How to avoid beginning sentences with ‘and’ or ‘but’

It’s a ‘conversational’ writing device that, originally intended as a verbal condiment, has taken over the entire sandwich. Time to spit it out, cleanse your palate, and start over with a clean plate.

There’s a writing trend that drives me crazy.

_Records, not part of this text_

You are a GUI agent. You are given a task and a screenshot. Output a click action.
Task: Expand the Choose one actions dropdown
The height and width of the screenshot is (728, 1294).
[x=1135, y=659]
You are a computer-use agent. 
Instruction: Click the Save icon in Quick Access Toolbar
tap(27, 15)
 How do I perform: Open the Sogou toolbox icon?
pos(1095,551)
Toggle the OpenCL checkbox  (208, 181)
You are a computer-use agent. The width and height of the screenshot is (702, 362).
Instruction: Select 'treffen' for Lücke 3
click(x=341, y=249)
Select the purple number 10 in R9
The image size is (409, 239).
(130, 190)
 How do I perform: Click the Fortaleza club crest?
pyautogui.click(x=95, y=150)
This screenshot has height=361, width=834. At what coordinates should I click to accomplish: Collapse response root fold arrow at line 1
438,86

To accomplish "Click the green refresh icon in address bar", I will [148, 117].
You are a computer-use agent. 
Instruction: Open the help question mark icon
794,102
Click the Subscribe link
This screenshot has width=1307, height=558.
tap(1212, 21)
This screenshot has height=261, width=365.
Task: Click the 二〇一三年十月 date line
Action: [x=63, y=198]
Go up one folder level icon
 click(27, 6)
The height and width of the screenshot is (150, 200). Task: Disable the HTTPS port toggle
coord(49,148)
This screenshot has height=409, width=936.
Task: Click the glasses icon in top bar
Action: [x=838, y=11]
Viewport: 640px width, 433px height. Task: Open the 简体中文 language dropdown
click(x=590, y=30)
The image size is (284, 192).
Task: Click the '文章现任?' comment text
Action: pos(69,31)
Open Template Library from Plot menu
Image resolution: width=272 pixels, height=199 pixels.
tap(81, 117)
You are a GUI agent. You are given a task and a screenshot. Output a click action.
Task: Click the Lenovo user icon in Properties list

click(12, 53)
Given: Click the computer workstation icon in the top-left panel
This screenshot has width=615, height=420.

AND I’m not going to tell you what it is.

BUT I’m betting you can guess.

AND I won’t have to go on much longer with this maddening affectation reminiscent of a kindergarten show-and-tell presentation.

AND I’m running out of ways to perpetuate this motif anyway.

BUT I won’t let that stop me.

As I’ve previously written, there’s a huge distinction between adopting a conversational tone and engaging in sloppy writing. The idea of “writing like you talk” was originally intended to wean corporate communicators (and others) off stilted, pedantic prose and jargon-laden gobbledygook.

Alas, we have ended up with a pandemic of people writing like a 5-year-old talks:

We went to a dairy farm. Aaaaaaand we saw cows. Aaaaaaand they milked one of the cows. Aaaaaaaand we saw an old-fashioned butter churn. Aaaaaaaand…

The occasional sentence-starting conjunction is fine. I don’t believe in absolutes; I do believe in moderation, and in “breaking rules” for a reason. But it must be done judiciously, for optimum effect.